Exercises to complete:
a: Rewrite the tanker report from "An oil tanker" to "war in Yemen.", replacing "oil tanker" with "fuel ship".
b: Answer these questions from the tanker report:
(i) How many sailors were on board the BW Rhine?
(ii) Under which country's flag does the BW Rhine sail?
(iii) At what local time was the ship hit?
c: Carry on the tanker report from its last sentence.

Excerpt:
====

An oil tanker off Saudi Arabia’s port city of Jeddah has been hit by an unidentified “external source” that caused a fire and an explosion, a shipping company said, suggesting another vessel has come under attack off the kingdom amid it’s years-long war in Yemen.
In a statement on Monday, shipping company Hafnia said all 22 sailors on board the Singapore-flagged BW Rhine escaped without injury. The company warned it was possible some oil leaked out from the site of the blast. “BW Rhine has been hit from an external source whilst discharging at Jeddah, Saudi Arabia at approximately 00:40 local time on 14 December 2020 [21:40 GMT on Sunday], causing an explosion and subsequent fire onboard,” Hafnia said in the statement on it’s website. The ship’s crew put out the fire, the company said, adding that parts of the ship’s hull had been damaged. “It is possible that some oil has escaped from the vessel, but this has not been confirmed and instrumentation currently indicates that oil levels on board are at the same level as before the incident,” Hafnia said.

====

Extracted entries:
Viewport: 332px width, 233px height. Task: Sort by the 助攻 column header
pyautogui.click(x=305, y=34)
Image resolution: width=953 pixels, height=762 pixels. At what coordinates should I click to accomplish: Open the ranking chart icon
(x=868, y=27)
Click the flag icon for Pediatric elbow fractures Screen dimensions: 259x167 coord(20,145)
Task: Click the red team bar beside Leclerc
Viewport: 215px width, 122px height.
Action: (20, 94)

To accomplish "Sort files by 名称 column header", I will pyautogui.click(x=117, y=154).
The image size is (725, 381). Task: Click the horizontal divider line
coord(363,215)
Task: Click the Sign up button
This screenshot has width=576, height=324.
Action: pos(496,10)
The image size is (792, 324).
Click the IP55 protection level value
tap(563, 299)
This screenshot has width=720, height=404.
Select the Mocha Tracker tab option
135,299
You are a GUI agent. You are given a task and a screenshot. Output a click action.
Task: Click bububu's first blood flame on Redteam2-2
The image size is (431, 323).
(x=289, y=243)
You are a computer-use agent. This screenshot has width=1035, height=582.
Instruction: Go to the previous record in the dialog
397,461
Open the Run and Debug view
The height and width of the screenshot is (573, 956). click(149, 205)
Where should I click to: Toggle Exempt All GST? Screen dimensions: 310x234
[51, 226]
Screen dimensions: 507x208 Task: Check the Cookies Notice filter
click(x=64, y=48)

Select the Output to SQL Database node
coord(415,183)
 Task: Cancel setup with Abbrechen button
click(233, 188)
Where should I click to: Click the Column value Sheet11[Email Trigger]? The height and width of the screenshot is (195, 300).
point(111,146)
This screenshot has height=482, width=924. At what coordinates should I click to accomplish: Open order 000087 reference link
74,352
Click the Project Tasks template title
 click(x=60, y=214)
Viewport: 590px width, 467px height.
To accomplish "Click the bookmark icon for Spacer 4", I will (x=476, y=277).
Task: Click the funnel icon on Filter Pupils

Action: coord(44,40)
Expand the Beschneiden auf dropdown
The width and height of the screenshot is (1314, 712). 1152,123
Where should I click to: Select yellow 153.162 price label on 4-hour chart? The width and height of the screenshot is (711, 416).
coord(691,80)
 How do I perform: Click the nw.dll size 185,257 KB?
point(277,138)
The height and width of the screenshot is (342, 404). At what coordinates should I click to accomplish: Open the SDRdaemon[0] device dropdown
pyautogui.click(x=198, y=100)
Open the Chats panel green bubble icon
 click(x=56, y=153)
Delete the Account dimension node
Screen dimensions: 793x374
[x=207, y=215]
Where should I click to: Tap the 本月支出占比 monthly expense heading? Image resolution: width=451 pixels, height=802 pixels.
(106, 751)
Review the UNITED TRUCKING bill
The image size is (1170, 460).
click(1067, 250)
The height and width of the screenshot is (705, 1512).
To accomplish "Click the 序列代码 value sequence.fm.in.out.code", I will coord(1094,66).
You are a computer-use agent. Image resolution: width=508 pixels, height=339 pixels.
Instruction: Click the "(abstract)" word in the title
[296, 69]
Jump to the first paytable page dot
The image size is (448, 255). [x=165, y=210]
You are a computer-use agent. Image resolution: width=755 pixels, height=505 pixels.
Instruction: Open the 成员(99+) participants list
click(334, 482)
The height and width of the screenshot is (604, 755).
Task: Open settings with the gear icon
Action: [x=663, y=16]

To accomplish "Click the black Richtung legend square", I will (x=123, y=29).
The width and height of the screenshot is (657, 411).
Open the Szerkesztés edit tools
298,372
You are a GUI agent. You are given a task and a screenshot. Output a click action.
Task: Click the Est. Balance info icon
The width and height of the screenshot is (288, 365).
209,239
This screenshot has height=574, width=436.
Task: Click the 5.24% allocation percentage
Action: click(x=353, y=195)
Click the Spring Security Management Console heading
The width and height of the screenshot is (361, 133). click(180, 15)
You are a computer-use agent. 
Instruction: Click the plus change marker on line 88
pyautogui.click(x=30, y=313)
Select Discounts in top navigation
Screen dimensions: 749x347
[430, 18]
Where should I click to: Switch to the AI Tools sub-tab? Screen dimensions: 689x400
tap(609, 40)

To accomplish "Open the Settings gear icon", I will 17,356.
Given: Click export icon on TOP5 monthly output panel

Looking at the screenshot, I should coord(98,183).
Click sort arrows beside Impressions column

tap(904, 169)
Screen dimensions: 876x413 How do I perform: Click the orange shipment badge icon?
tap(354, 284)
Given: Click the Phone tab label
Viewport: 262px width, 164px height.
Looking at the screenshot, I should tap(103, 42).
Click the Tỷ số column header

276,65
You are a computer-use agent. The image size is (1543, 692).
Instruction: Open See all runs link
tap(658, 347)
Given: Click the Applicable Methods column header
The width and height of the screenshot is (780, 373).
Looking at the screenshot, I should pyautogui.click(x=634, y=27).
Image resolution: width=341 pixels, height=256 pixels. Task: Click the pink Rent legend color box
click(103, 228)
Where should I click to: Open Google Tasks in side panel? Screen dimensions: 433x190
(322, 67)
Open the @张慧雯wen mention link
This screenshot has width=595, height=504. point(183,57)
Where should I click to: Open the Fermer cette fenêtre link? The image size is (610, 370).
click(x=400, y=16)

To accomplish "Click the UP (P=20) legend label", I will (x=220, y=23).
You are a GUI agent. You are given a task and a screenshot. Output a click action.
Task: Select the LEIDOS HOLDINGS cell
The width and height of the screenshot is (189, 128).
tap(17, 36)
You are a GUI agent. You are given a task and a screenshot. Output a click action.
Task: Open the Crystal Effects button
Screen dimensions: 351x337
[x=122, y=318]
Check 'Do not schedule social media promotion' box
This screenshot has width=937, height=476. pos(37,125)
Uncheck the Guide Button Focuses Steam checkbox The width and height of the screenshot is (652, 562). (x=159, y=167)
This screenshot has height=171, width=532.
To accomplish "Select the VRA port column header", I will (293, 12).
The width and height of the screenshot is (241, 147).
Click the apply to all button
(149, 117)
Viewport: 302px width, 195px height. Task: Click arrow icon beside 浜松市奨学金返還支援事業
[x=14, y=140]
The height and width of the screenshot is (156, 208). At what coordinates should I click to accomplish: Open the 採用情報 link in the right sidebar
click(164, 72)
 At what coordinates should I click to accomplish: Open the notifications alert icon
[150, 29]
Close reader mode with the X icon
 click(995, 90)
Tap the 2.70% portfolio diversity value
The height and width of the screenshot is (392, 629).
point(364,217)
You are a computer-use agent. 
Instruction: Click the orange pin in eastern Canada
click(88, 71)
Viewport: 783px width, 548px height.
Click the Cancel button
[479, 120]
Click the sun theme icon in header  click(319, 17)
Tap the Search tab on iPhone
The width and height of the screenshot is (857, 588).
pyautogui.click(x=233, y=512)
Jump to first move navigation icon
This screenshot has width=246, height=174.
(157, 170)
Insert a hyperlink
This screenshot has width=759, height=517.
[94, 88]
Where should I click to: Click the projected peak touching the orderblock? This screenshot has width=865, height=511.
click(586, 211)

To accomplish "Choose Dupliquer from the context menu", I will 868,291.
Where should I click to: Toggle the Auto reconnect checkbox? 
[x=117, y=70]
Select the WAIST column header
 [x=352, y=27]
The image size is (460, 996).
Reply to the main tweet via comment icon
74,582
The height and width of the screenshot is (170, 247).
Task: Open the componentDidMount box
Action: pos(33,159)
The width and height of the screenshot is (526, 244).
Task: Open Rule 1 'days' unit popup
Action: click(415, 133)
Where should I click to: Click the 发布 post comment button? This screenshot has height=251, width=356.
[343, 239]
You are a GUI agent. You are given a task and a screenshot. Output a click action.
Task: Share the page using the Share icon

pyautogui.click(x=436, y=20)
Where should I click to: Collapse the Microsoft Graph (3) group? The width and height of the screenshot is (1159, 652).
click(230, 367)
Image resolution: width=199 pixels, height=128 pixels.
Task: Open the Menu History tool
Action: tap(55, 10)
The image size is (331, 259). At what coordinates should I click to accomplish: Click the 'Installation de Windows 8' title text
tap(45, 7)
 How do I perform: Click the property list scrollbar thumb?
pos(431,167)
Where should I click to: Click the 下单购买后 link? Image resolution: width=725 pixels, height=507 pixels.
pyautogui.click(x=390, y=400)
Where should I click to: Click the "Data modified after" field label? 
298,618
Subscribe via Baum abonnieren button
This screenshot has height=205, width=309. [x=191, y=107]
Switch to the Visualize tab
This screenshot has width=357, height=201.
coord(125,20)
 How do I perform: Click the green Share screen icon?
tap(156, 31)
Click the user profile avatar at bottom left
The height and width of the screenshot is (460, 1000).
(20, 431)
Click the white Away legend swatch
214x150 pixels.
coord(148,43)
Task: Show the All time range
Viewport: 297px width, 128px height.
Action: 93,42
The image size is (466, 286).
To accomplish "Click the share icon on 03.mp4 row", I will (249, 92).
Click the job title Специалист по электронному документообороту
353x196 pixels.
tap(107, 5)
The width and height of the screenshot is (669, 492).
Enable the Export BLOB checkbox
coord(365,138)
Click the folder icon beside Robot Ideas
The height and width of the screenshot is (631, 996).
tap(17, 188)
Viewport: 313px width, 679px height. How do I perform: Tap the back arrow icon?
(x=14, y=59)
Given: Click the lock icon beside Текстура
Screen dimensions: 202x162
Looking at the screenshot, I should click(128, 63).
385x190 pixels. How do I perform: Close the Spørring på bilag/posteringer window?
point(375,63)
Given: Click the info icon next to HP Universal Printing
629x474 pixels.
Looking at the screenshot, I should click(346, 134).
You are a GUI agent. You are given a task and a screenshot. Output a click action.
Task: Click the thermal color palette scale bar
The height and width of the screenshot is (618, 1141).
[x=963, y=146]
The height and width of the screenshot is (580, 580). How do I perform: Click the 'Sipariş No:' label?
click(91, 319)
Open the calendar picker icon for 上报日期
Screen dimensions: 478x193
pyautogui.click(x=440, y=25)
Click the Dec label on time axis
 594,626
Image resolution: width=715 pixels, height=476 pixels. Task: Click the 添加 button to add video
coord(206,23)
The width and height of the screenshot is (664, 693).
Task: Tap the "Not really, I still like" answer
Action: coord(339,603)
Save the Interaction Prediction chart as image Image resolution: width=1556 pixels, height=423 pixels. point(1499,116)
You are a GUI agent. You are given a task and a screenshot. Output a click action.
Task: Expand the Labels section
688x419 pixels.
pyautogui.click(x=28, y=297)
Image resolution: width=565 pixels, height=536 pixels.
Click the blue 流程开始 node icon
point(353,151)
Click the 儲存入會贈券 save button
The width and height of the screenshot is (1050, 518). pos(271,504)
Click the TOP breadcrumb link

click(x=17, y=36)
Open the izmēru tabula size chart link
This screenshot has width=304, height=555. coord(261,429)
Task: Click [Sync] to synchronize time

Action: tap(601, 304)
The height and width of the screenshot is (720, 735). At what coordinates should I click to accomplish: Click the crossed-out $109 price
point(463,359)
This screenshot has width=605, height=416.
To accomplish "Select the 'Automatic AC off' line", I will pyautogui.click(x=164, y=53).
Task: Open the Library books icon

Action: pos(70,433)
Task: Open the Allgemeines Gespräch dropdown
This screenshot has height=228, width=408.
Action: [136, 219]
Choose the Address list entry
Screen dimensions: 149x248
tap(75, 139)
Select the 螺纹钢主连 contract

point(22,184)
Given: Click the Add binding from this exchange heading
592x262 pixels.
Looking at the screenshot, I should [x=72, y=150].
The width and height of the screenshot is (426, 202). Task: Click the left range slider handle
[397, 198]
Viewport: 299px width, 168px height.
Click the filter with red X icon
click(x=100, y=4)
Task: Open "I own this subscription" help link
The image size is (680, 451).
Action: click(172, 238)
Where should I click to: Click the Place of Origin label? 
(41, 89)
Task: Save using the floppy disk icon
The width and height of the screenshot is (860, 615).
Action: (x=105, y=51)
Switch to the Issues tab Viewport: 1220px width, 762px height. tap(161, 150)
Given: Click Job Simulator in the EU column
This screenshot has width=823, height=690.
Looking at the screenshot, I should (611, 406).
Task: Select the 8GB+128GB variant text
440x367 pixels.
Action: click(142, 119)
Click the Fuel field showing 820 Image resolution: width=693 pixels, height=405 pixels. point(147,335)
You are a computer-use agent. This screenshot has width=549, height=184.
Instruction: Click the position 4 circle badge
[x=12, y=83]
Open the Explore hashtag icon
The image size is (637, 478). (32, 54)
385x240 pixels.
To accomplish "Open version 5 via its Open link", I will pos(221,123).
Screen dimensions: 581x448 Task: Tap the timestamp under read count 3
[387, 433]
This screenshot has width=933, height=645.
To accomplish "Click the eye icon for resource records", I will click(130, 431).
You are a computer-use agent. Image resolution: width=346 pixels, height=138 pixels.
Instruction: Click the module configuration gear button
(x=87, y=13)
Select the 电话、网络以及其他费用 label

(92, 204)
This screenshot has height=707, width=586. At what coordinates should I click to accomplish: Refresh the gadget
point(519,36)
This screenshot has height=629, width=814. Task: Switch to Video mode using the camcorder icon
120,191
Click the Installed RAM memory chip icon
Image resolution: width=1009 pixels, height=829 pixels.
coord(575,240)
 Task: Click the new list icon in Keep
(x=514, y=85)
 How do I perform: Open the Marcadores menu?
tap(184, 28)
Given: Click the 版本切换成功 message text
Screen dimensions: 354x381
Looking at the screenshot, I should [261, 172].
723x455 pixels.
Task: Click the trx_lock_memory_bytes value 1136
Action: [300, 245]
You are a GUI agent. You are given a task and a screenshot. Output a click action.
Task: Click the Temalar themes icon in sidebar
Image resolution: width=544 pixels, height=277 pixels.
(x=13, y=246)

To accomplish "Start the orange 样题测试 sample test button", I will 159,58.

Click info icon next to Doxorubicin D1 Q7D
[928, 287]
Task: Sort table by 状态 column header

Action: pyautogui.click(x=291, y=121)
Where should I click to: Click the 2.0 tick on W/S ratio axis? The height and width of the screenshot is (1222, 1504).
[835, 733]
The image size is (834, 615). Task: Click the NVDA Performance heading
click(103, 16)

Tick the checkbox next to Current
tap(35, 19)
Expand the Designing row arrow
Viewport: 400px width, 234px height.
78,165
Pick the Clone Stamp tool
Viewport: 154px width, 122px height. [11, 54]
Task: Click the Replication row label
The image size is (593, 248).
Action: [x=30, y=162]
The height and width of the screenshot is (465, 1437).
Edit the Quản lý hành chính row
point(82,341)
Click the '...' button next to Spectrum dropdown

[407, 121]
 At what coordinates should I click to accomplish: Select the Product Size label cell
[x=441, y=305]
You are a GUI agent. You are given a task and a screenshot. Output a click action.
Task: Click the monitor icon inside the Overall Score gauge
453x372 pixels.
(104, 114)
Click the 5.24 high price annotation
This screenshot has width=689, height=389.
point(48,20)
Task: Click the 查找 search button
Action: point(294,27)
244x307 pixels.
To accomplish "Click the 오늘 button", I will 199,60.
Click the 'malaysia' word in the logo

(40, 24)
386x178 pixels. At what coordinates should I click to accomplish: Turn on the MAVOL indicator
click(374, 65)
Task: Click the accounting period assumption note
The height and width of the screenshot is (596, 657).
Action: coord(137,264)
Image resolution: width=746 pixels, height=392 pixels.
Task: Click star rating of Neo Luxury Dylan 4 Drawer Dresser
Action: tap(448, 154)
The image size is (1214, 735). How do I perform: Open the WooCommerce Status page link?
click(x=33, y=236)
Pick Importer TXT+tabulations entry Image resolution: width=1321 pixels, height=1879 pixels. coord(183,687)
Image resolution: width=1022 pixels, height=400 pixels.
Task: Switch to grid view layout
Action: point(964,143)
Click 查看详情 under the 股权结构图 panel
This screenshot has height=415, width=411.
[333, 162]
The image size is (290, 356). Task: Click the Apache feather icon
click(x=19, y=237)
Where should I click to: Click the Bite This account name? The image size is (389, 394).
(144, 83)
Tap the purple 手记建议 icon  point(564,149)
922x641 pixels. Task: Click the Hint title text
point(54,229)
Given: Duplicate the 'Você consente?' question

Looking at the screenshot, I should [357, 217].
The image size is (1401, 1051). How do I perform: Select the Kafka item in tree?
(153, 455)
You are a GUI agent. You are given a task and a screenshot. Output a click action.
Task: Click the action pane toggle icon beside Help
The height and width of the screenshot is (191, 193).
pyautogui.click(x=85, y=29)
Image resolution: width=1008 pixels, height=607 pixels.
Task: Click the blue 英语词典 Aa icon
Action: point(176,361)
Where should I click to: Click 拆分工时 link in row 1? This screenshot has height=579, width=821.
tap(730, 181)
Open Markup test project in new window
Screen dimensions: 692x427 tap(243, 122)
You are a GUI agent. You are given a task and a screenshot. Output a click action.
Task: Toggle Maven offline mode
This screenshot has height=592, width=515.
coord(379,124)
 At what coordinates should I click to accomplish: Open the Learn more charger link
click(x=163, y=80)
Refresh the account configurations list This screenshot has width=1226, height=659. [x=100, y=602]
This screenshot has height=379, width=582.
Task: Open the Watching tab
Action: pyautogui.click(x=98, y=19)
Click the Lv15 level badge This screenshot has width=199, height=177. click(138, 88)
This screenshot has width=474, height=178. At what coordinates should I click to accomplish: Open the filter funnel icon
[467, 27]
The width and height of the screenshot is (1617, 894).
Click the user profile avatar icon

====

Your written answers:
a:
An fuel ship off Saudi Arabia’s port city of Jeddah has been hit by an unidentified “external source” that caused a fire and an explosion, a shipping company said, suggesting another vessel has come under attack off the kingdom amid it’s years-long war in Yemen.

b:
(i) 22
(ii) Singapore
(iii) Approximately 00:40 local time on 14 December 2020

c:
The BW Rhine loaded about 60,000 tonnes of gasoline from Yanbu port on December 6, according to shipping data on Refinitiv. The tanker is currently 84-percent full, according to it’s draft. Monday’s explosion jangled nerves in the energy market. The incident, coupled with hopes that a rollout of a COVID-19 vaccine will lift global fuel demand, pushed the price of Brent crude oil back above $50 a barrel. The United Kingdom Marine Trade Operations, an organisation under Britain’s royal navy, urged ships in the area to exercise caution and said investigations were ongoing. Dryad Global, a maritime intelligence firm, also reported the blast, no one immediately offered a cause.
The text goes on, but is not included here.